__What needs to be done__:
Go through the data below and copy it exactly, skipping every picture.

** Record extracts follows **

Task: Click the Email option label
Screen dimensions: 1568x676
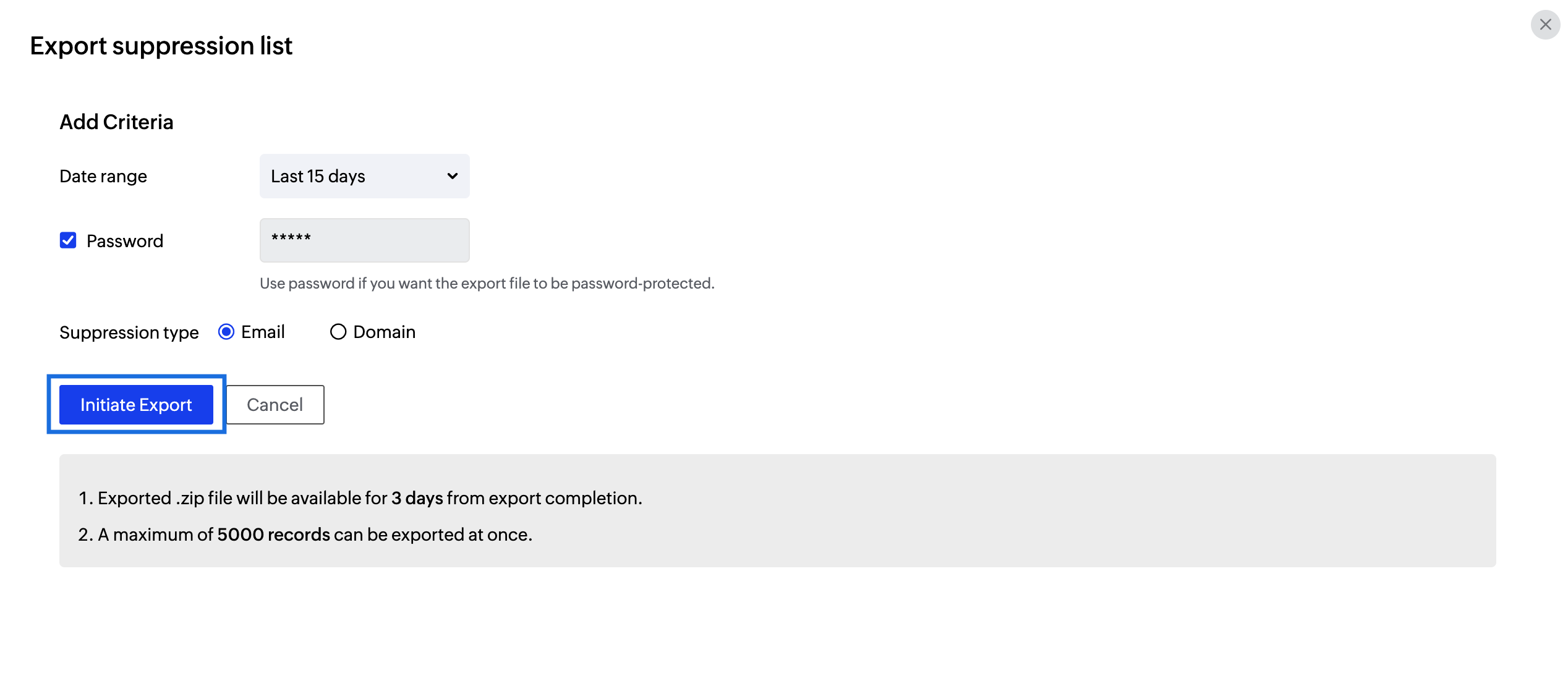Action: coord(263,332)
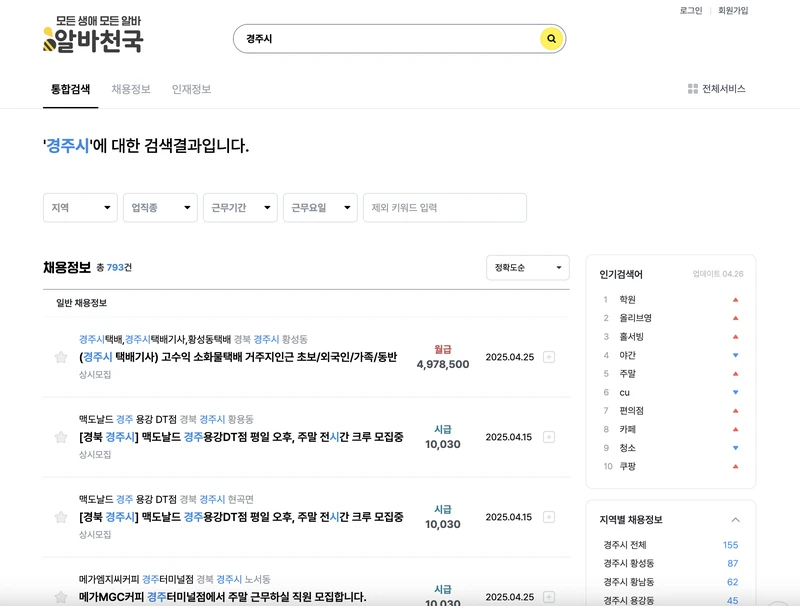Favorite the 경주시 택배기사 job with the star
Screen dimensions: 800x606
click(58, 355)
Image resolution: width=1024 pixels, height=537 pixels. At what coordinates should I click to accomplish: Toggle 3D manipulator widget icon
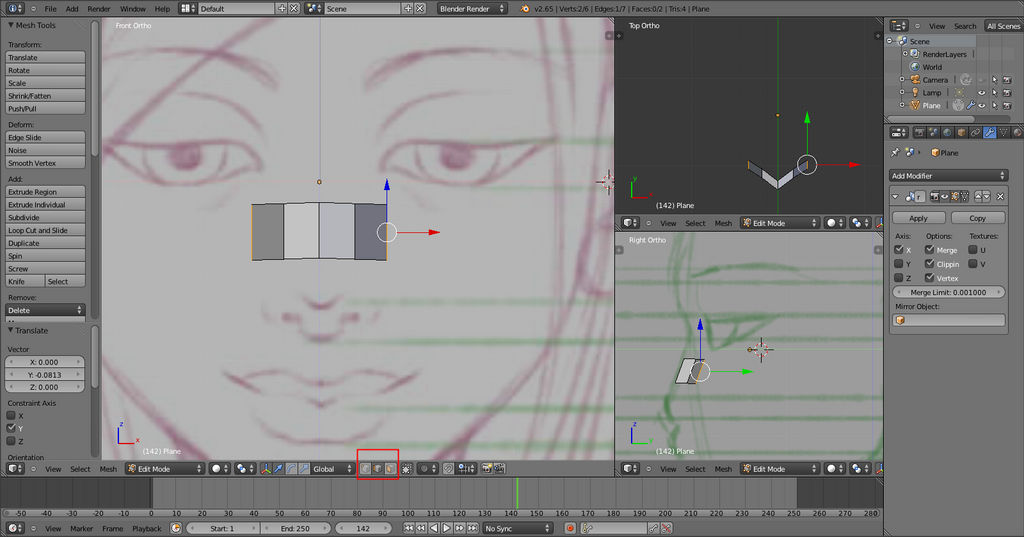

** End of Record extracts **

__Solution for this problem__:
Task: Click the Email option label
Screen dimensions: 1568x676
Action: coord(263,332)
Favorite the 경주시 택배기사 job with the star
Screen dimensions: 800x606
click(58, 355)
Image resolution: width=1024 pixels, height=537 pixels. At what coordinates should I click to accomplish: Toggle 3D manipulator widget icon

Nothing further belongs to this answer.